◆ EXERCISE TASK 1: Select and copy each line in the rows below that contains the word "Instruction".

◆ DOCUMENT PASSAGE:
* begin *
The text was updated successfully, but these errors were encountered:

jart · 2023-12-02T18:25:21Z

There's no CUDA_CHECK() anywhere near line 6006 in ggml-cuda.cu. Could you upload /home/garcia/.llamafile/ggml-cuda.cu to this issue tracker so I can see what's failing?

GarciaLnk · 2023-12-02T18:40:07Z

Sure, here it is attached, however after a quick diff it seems to be identical to this repo's llama.cpp/ggml-cuda.cu file (and in fact, there's a CUDA_CHECK() in line 6006).

ggml-cuda.cu

jart · 2023-12-02T19:04:44Z

You are correct about line 6006. Apologies for any confusion. So here's what failing:

    CUDA_CHECK(cudaMalloc((void **) &ptr, look_ahead_size));

Looks like you're running out of GPU memory. But you said you're not passing the -ngl flag which defaults to zero. I want to understand why it's possible to run out of GPU memory when the GPU isn't being used. Help wanted.

jart · 2023-12-02T19:05:40Z

Also do you know if this happens if you use llama.cpp upstream?

r3drock · 2023-12-02T19:14:22Z

I am getting the same error on my system. My system is kind of similar. I also got a mobile Nvidia gpu.
* end *
◆ EXERCISE TASK 2: Extend the issue thread about the CUDA out-of-memory error from the point where it stops.

◆ DATASET ROWS:
* begin *
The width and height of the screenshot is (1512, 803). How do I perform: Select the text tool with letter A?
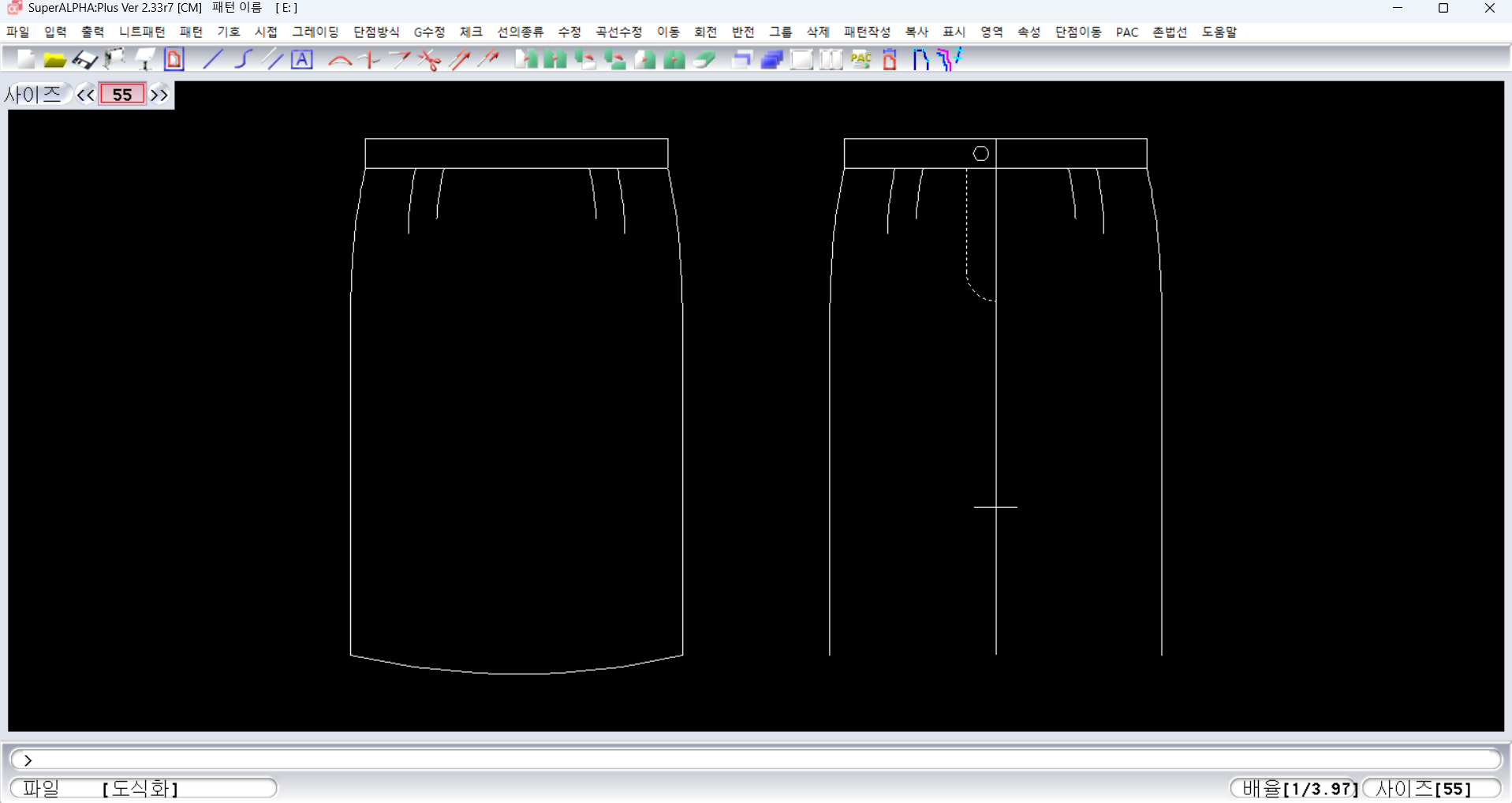[x=302, y=60]
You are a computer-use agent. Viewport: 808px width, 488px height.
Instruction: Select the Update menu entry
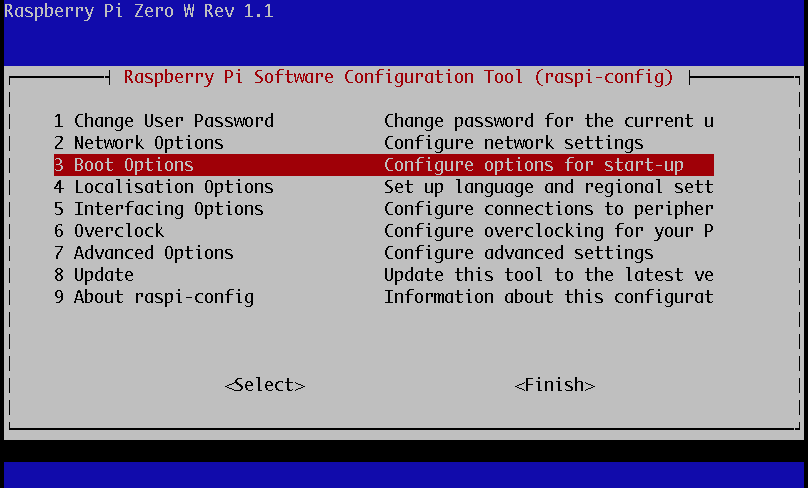(x=93, y=275)
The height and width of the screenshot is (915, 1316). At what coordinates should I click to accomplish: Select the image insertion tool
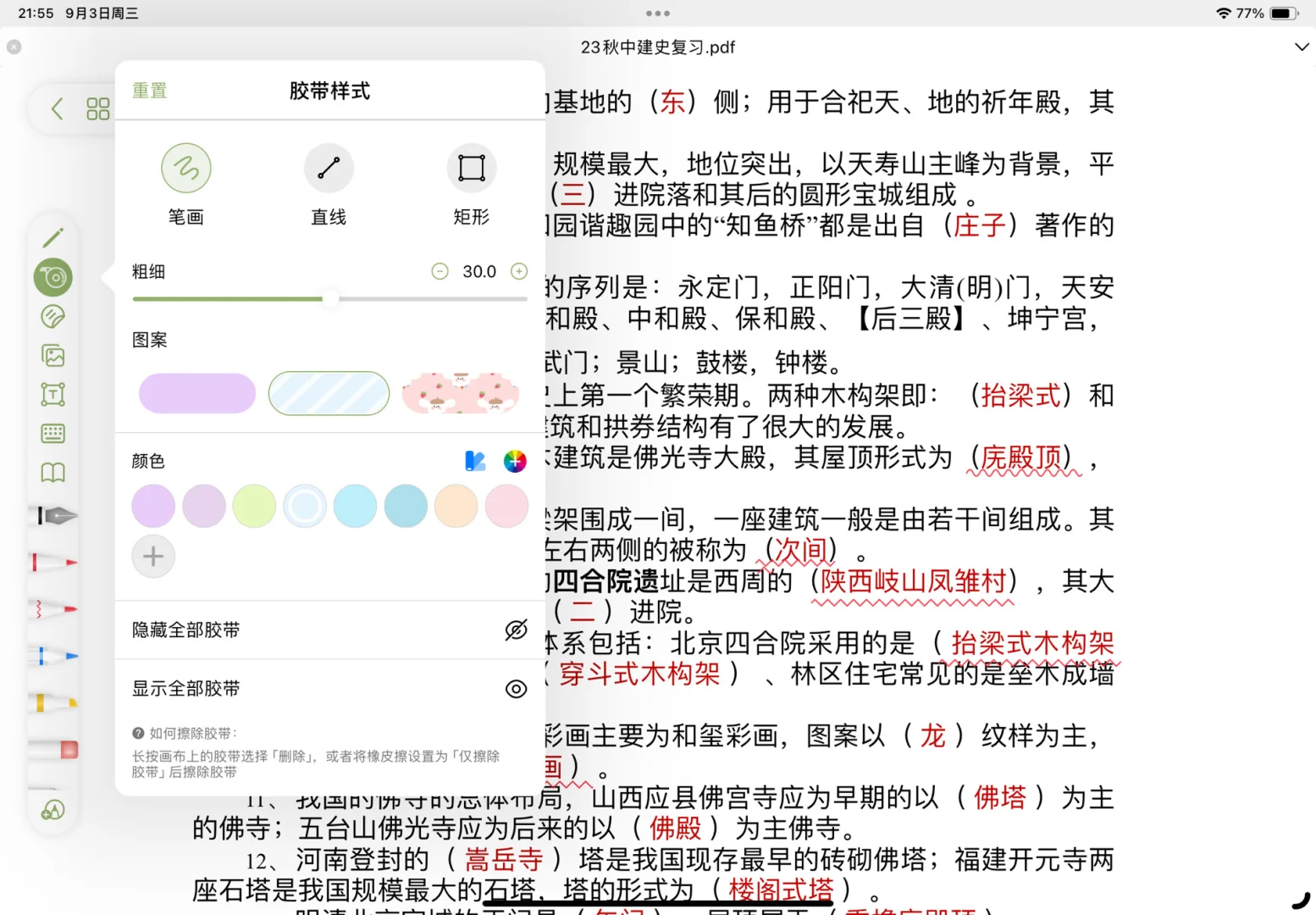53,355
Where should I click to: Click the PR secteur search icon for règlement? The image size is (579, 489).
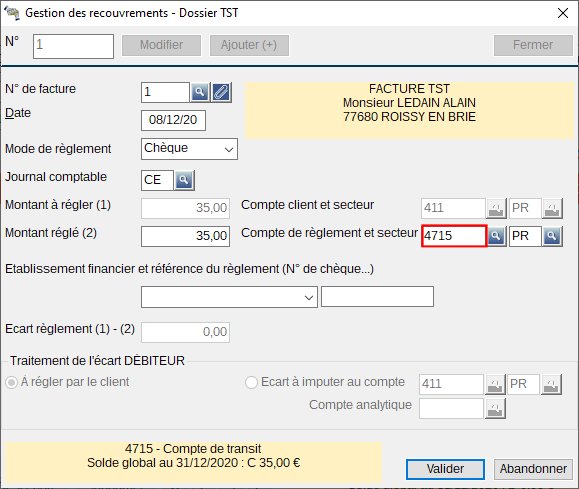[x=552, y=236]
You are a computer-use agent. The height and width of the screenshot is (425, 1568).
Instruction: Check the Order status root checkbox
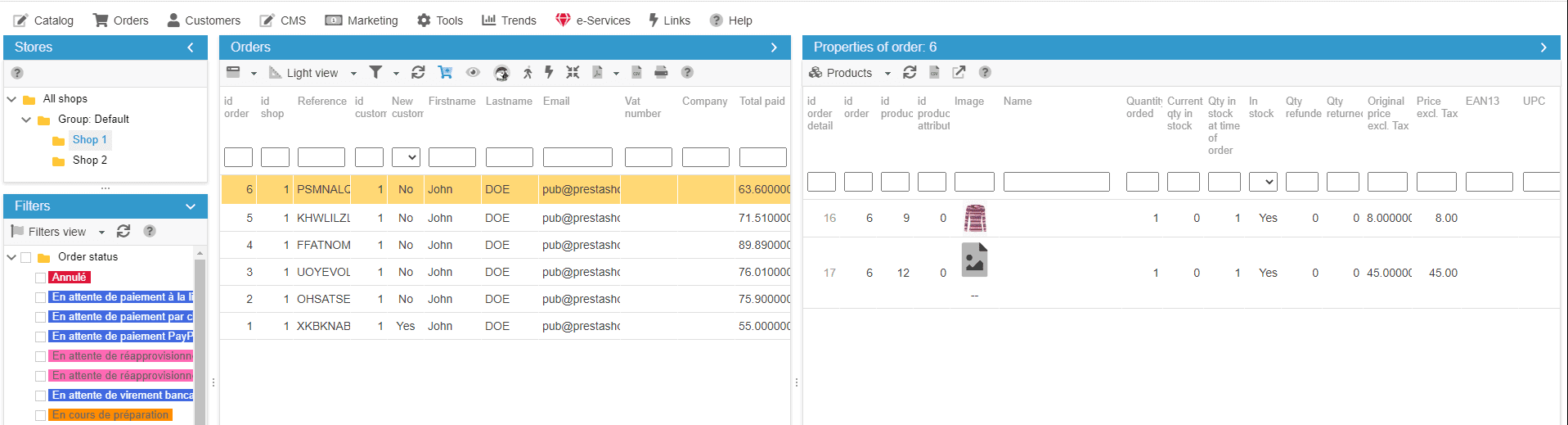coord(26,257)
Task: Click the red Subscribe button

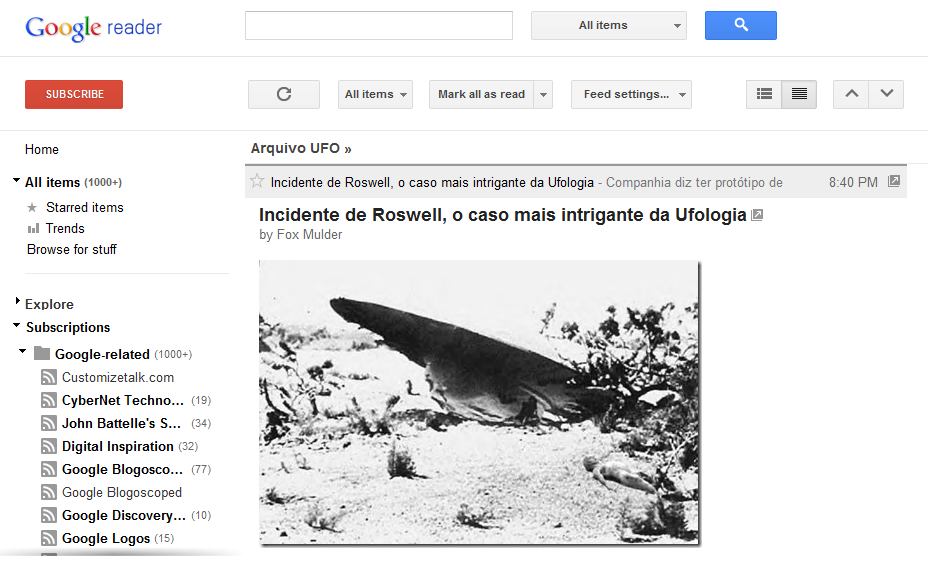Action: click(x=74, y=94)
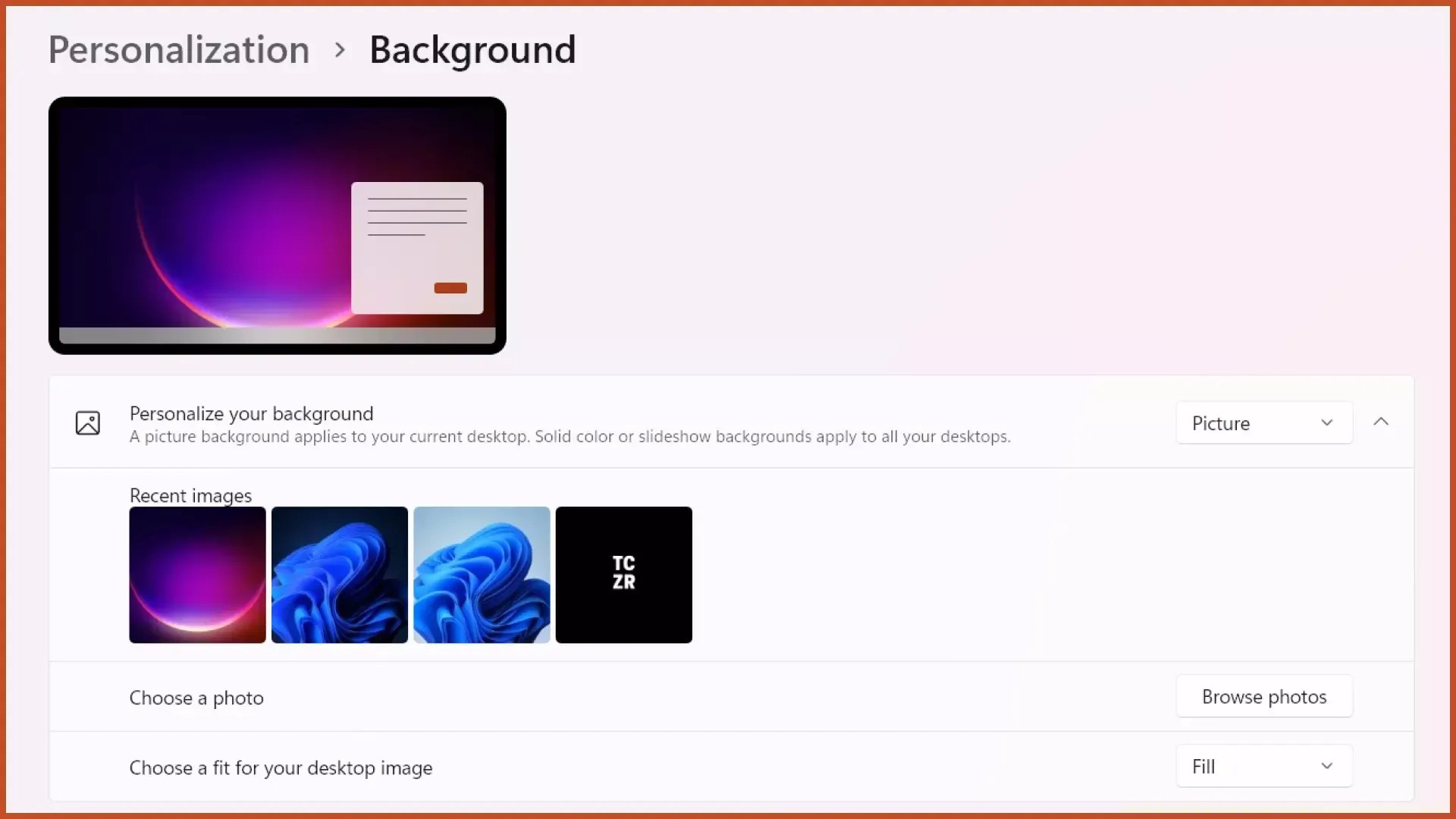This screenshot has width=1456, height=819.
Task: Click the Recent images label
Action: [190, 495]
* end *
◆ ANSWER 1:
Instruction: Select the Update menu entry
Instruction: Check the Order status root checkbox

◆ ANSWER 2:
Error message for the mistral server llamafile:

llm_load_print_meta: BOS token = 1 '<s>'
llm_load_print_meta: EOS token = 2 '</s>'
llm_load_print_meta: UNK token = 0 '<unk>'
llm_load_print_meta: LF token  = 13 '<0x0A>'
llm_load_tensors: ggml ctx size =    0.11 MB
llm_load_tensors: using CUDA for GPU acceleration
llm_load_tensors: mem required  =   70.42 MB
llm_load_tensors: offloading 32 repeating layers to GPU
llm_load_tensors: offloading non-repeating layers to GPU
llm_load_tensors: offloaded 35/35 layers to GPU
llm_load_tensors: VRAM used: 4095.05 MB
...............................................................................................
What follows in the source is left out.